Convenient, delicious, and comforting — there's a reason we are a nation of fast food lovers. On any given day, 36 percent of American adults consume a portion of the stuff. Whether you're obsessed with tacos, relish a meaty burger, or love yourself some fries, we've all got our weaknesses. So, let us pose a quick question: When you head up to your favorite joint, do you give the serving staff the respect they most definitely deserve?

While you may be under the impression that you're an A-Star customer, there are plenty of ways you may be annoying these staff members. Should you want to stay in their good books (and you absolutely should!), you may need to change your ways for the better.

Luckily, we have the inside scoop. We've deep-dived into the waters of Reddit and further afield to find out what fast food employees hate the most about their customers. Here are our hot takes on the behavior you should avoid when you next order that tasty meal.

Fast food employees hate it when customers are being rude about wrong orders

To err is human, and everyone makes mistakes. Chances are, there's been a time when you ordered one thing at a fast food eatery and received something entirely different. This first-world problem happens to the best of us.
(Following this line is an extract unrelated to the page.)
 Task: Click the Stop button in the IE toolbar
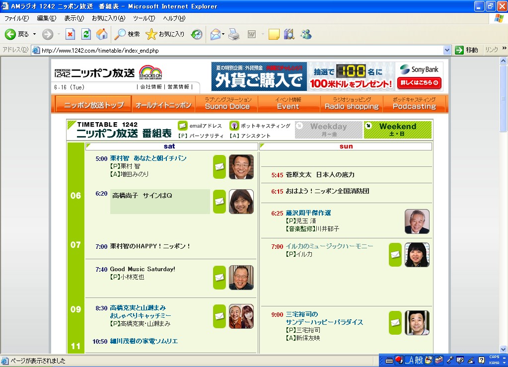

You may have wanted extra fries and ended up with extra pickles, or asked for no salsa and got a ton.

While it can be frustrating when your order is wrong, taking it out on the fast food staff is less-than-polite. Reddit user "arkdude" advises that you simply tell the cashier what's happened. "They'll re-make it, and probably throw in coupons or a free dessert or something," writes arkdude. 

They are not alone in their frustrating experience. Twitter user "@niallmilkovich" recounted the tale of the time they worked at Dunkin' and a man ordered an "old fashioned doughnut". Moments after they handed over the treat, the man's wife came over to yell that the order was wrong. 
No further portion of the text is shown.